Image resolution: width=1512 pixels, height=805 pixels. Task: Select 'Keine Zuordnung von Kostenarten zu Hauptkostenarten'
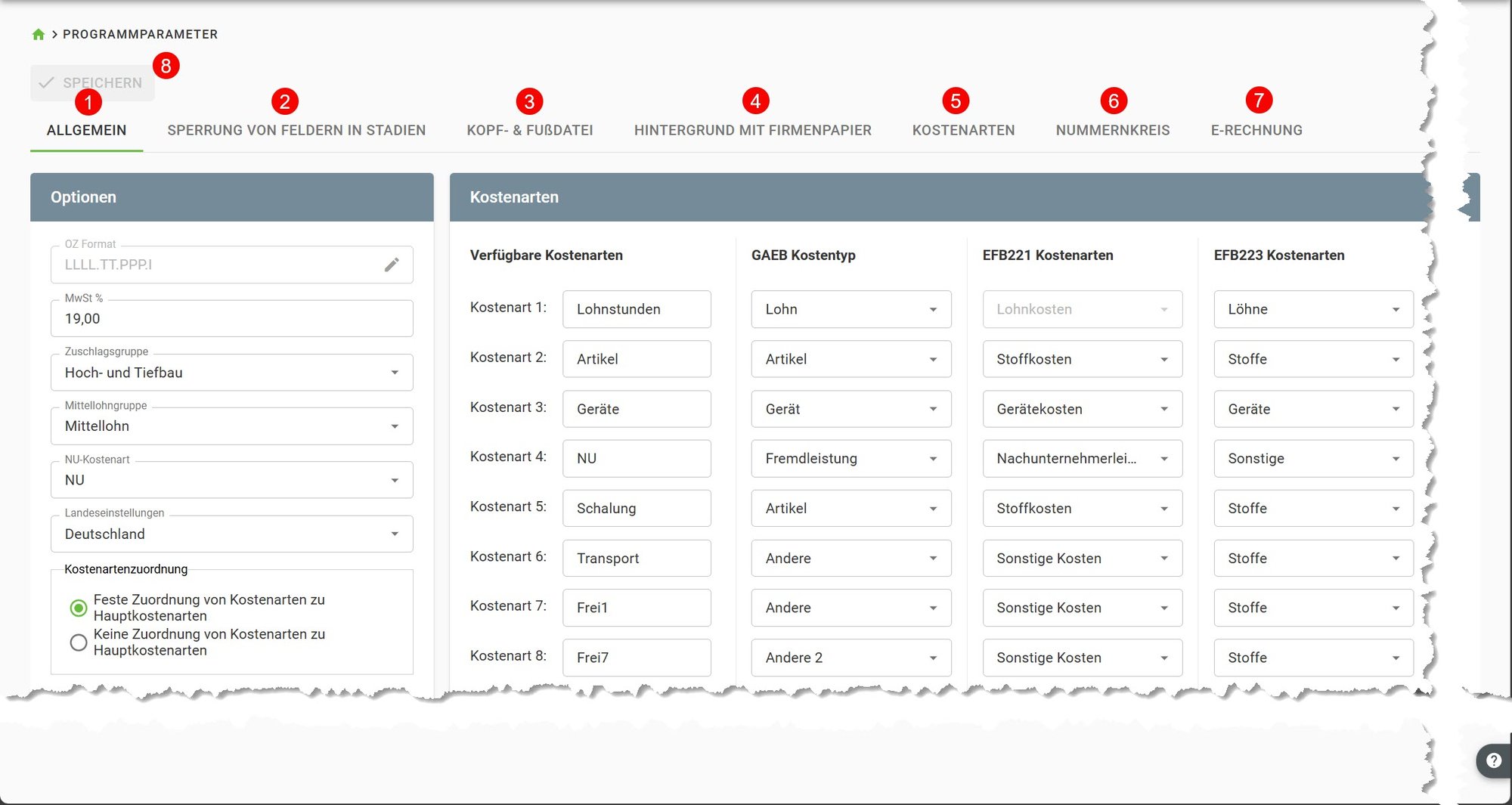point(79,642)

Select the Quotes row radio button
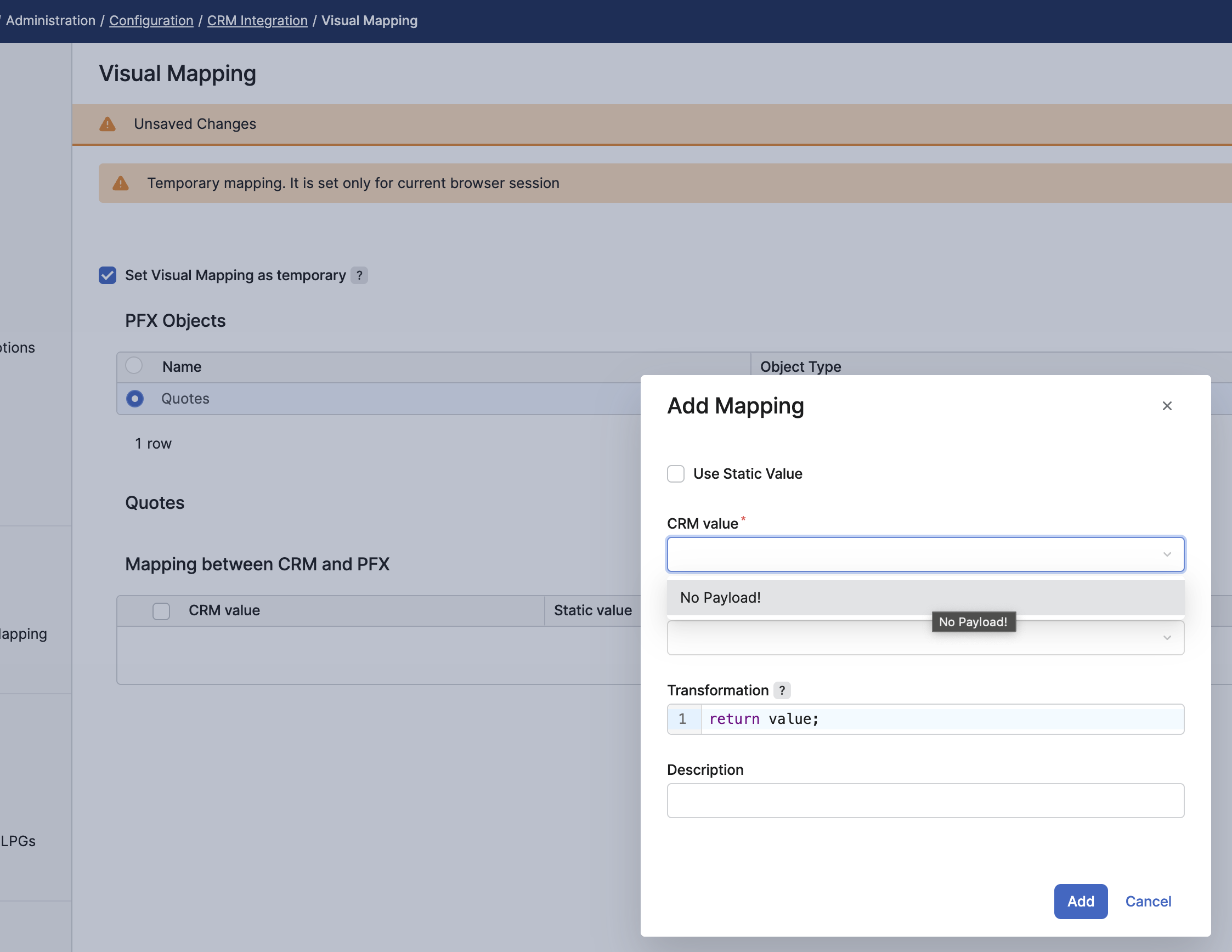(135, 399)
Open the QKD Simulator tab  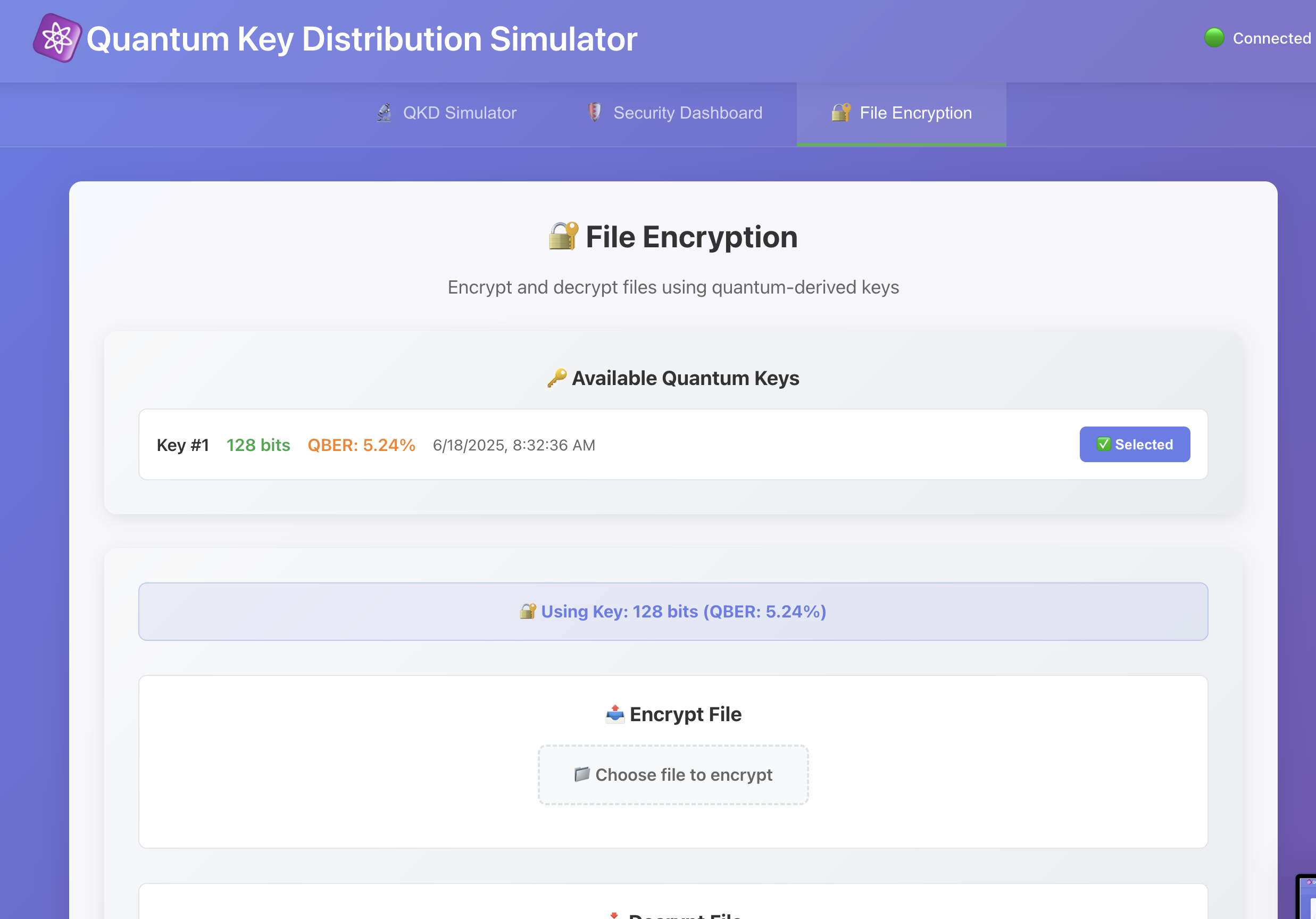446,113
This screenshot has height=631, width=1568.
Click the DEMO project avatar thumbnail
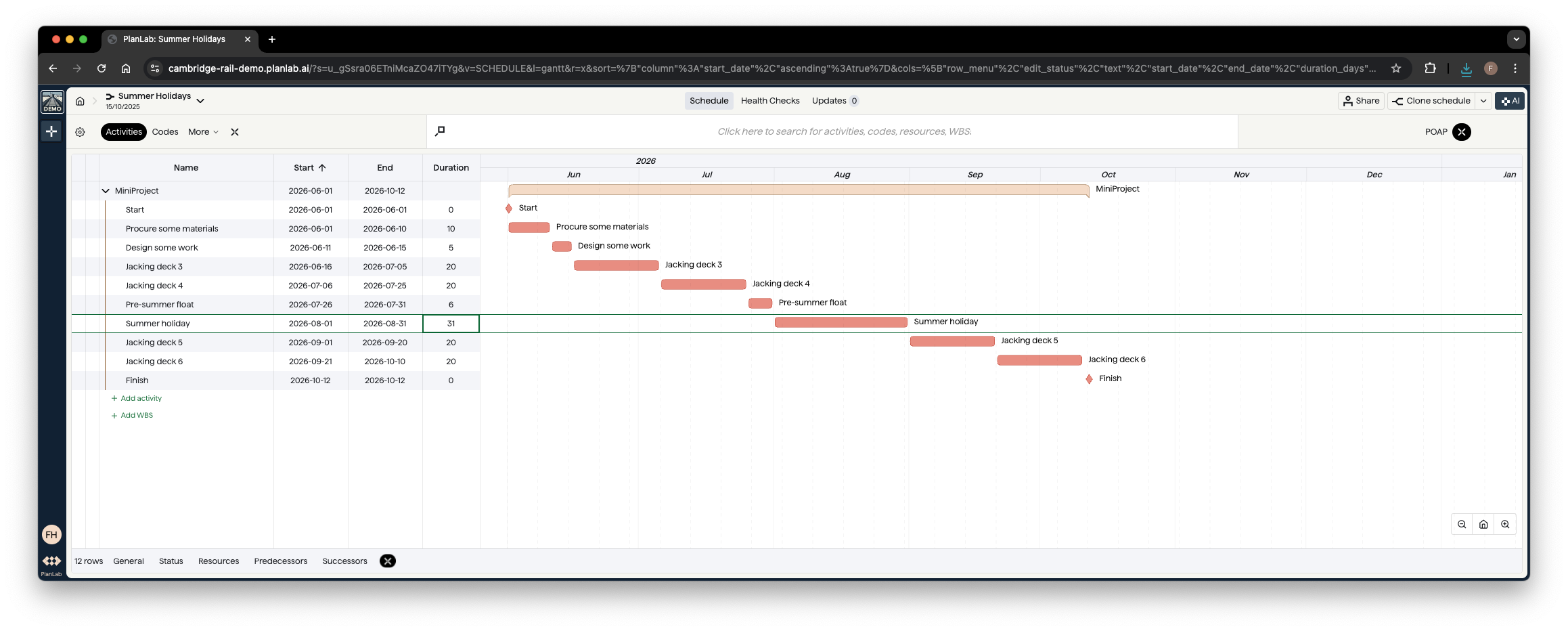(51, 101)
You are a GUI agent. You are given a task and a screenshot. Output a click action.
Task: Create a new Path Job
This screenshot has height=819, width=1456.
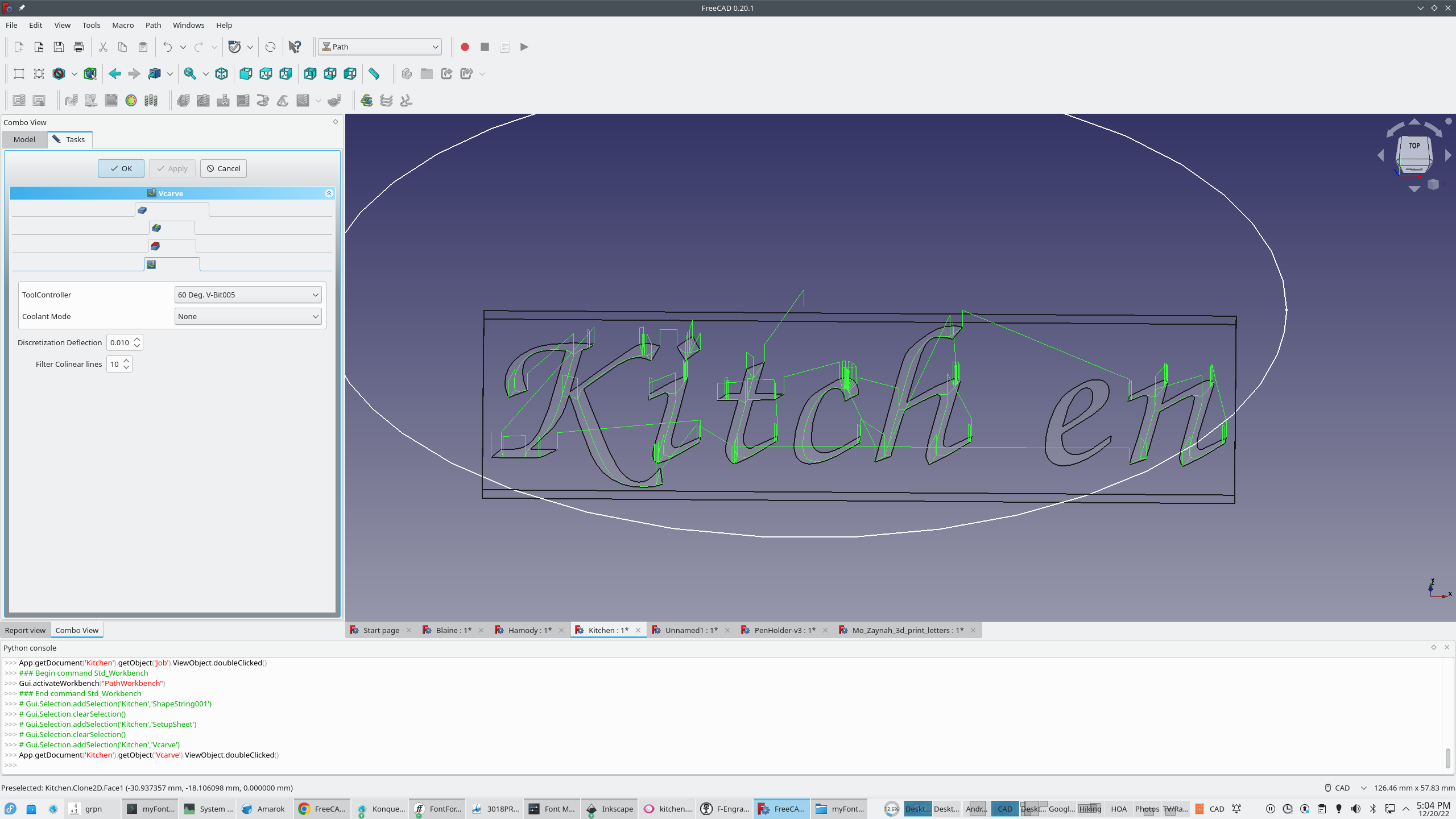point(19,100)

—————

Precisely the lines from the one containing "Click the DEMO project avatar thumbnail" to the end of the data above, both included, should be printed; leave the pictures out.

## Task response:
Click the DEMO project avatar thumbnail
(51, 101)
You are a GUI agent. You are given a task and a screenshot. Output a click action.
Task: Create a new Path Job
This screenshot has height=819, width=1456.
point(19,100)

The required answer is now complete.